While there were indeed Jews who called themselves Liberal and cared little about religion, Goldmann saw them on that account as Jewishly inadequate. Their Jewishness was simply an “Abwehrjudentum” (Judaism defined in terms of defense), and despite Zionist claims, that was not what Liberal Judaism was all about. Assimilated Jews were indeed the norm, but they stood outside both camps, the common prey of Liberals no less than Zionists. Like the Zionists, Goldmann’s goal was to win them over to a more content-rich Jewishness. But that basic content had to be religion, not nationhood, for, as he argued, only Judaism as a religion was historically authentic. And because Judaism, unlike Jewish nationalism, was eternal and not temporal, it alone could assure Jewish survival.
For the most part, Liberal rabbis and laity in Germany continued to see Liberal Judaism and Zionism as fundamentally contradictory. Theoretical nuances were generally lost in the midst of vigorously fought community elections and persistent outcroppings of anti-Semitism that kept anxieties at a high pitch. Increasingly, Liberal Jews sensed that the Zionists were successfully alienating some of their own offspring, “dripping the Zionist poison into the souls of the children,” as one of them put it.
In 1912, lay leaders of Liberal Judaism were instrumental in forming an Antizionistisches Komittee (Anti-Zionist Committee), and most of them continued throughout the Weimar period to regard the practical fight against Zionism as a basic imperative of their Liberalism. However, by the early Weimar years, the Liberal rabbinate was neither consistently nor unambiguously anti-Zionist.
A Softening of Opposition
In 1918 even Goldmann acknowledged that Jewish nationalism was unobjectionable, provided only that it would recognize the primacy of Judaism as a religion. Religious Jews could legitimately be members of the Zionist organization, according to Goldmann, as long as they did not share the prevalent national view that religion was a dispensable manifestation of Jewishness–as long as they continued to consider religion its essence.
Rabbi Caesar Seligmann went further. Although he never joined the ranks of the Zionists, and like Goldmann, continued to insist upon the primacy of religion, Seligmann paid early tribute to its beneficent effect in restoring Jewish self-consciousness to alienated Jews, and by 1918 he could regard their roles as complementary. Both were striving to preserve Judaism, “we through preservation of the Jewish religion, they through preservation of the community.” In Martin Buber, a Zionist and a non-Orthodox believer, Seligmann found points of contact with Liberal Judaism.

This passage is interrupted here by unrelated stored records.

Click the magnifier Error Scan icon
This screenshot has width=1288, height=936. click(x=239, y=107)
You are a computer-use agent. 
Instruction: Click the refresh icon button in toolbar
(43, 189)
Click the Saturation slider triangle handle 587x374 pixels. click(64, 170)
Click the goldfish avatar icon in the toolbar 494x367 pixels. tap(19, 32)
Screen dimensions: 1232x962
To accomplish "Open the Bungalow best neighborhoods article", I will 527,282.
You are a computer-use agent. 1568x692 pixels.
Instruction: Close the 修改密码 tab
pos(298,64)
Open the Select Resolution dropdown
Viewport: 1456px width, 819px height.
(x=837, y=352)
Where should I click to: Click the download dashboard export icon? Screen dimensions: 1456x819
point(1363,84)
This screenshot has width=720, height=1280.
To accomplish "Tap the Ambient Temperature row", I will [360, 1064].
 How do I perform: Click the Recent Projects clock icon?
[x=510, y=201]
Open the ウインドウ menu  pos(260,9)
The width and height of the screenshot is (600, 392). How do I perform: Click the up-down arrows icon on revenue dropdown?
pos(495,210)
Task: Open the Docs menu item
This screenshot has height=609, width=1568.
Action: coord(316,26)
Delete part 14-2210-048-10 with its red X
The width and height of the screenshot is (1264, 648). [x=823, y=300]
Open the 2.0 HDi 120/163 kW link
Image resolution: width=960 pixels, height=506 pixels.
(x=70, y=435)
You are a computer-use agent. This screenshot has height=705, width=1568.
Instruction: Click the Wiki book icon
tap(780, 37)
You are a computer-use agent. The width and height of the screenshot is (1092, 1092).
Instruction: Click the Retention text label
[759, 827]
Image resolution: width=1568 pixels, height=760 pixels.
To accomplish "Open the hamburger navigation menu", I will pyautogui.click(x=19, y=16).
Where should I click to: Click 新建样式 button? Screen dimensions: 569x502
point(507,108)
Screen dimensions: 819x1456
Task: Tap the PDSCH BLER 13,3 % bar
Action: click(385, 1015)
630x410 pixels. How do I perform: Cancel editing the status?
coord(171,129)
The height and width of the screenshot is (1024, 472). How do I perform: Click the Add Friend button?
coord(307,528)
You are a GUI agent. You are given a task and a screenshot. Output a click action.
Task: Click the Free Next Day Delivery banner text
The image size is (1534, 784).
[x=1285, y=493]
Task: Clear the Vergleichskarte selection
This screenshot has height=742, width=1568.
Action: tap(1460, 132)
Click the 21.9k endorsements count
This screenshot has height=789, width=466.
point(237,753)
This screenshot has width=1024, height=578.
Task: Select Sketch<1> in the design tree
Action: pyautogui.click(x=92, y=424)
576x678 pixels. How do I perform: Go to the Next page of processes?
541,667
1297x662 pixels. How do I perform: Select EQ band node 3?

Although Hermann Cohen [one of the most influential Reform thinkers] did not associate himself organizationally with Liberal Judaism, he was widely regarded as its most respected spokesman. His position on Zionism was similar to that of the more moderate among the Liberal rabbis and laity. Like them he could not conceive of a Jewishness that did not have ethical monotheism as its essence and did not strive for a universal messianic fulfillment. But like them also, he realized that the religious definition was not exhaustive. Judaism, he held in 1916, was not, as the Zionists believed, a nation, but it was a “nationality.”
As such, and not as a religion alone, it could coexist within the German state. That, of course, did not make Cohen a Zionist. On the contrary, like the rabbis mentioned above, he continued to see Liberal Judaism and Zionism as struggling against one another for the minds and hearts of German Jewry.